◆ **EXERCISE GOAL**: Starting with the line that contains "Given: Focus the Password input field" and stopping after the line that contains "The height and width of the screenshot is (382, 369).", copy the entries below exactly. Include nothing else.
= = =
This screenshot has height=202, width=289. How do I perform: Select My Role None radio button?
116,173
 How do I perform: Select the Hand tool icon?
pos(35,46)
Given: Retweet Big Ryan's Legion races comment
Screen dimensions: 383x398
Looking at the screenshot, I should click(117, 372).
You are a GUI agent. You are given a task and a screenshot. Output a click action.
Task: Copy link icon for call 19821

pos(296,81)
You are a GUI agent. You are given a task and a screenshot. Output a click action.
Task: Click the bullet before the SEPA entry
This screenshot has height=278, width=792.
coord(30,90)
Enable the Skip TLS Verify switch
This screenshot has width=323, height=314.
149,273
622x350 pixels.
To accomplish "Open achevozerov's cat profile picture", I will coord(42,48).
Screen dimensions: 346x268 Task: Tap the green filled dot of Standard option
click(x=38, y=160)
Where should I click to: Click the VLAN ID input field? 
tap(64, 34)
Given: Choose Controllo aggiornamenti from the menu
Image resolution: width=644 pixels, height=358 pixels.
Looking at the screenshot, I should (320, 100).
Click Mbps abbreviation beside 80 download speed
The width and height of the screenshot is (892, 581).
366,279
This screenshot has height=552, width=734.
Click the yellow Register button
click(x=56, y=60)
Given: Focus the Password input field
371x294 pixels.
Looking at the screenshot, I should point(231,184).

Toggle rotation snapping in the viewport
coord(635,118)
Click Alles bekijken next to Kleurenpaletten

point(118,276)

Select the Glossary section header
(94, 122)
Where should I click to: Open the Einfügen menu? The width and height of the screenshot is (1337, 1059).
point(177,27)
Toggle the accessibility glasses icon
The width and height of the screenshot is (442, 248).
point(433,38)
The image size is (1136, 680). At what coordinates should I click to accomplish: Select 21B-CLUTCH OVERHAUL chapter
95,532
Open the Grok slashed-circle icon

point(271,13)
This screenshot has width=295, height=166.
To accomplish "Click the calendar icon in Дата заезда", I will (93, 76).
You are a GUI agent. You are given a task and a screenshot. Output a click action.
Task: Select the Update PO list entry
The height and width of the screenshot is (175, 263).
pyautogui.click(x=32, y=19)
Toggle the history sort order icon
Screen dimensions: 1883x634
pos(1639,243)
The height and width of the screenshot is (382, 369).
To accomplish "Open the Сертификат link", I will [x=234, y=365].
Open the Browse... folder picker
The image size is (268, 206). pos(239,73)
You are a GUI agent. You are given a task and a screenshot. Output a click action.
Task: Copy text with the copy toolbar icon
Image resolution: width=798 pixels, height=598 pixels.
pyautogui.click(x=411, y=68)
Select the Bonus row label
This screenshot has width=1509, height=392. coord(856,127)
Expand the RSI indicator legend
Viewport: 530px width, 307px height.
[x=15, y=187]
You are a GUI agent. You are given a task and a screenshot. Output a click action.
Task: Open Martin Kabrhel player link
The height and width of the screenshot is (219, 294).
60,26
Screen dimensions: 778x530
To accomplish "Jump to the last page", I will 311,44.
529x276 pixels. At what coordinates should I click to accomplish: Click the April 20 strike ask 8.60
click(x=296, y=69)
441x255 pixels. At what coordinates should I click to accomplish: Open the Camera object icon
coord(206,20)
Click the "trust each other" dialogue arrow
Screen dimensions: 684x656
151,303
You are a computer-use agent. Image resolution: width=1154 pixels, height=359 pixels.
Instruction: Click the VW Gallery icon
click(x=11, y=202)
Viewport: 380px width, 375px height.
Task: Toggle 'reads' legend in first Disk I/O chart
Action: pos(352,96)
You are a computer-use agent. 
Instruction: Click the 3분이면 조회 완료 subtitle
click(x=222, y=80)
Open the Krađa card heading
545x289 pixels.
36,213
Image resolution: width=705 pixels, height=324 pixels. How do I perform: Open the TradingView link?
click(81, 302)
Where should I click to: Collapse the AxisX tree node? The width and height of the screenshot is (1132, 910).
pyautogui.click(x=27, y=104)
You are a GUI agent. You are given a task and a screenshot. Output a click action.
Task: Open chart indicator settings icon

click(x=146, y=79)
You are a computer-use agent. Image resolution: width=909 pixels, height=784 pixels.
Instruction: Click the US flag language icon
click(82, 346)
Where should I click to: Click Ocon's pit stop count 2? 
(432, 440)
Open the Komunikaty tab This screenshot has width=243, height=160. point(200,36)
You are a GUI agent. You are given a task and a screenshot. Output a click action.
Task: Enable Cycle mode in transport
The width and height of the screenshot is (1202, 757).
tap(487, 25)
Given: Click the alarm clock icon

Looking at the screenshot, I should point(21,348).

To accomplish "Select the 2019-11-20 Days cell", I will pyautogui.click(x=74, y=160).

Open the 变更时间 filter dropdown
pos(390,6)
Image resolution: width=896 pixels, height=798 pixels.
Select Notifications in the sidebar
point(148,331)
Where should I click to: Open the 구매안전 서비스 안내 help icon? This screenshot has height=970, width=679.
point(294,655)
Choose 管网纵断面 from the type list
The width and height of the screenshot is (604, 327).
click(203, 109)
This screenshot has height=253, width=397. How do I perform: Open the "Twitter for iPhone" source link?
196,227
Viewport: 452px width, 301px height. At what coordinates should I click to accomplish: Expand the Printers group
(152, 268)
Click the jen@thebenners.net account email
= = =
◆ **RESPONSE TO THE TASK**:
Given: Focus the Password input field
371x294 pixels.
Looking at the screenshot, I should point(231,184).

Toggle rotation snapping in the viewport
coord(635,118)
Click Alles bekijken next to Kleurenpaletten

point(118,276)

Select the Glossary section header
(94, 122)
Where should I click to: Open the Einfügen menu? The width and height of the screenshot is (1337, 1059).
point(177,27)
Toggle the accessibility glasses icon
The width and height of the screenshot is (442, 248).
point(433,38)
The image size is (1136, 680). At what coordinates should I click to accomplish: Select 21B-CLUTCH OVERHAUL chapter
95,532
Open the Grok slashed-circle icon

point(271,13)
This screenshot has width=295, height=166.
To accomplish "Click the calendar icon in Дата заезда", I will (93, 76).
You are a GUI agent. You are given a task and a screenshot. Output a click action.
Task: Select the Update PO list entry
The height and width of the screenshot is (175, 263).
pyautogui.click(x=32, y=19)
Toggle the history sort order icon
Screen dimensions: 1883x634
pos(1639,243)
The height and width of the screenshot is (382, 369).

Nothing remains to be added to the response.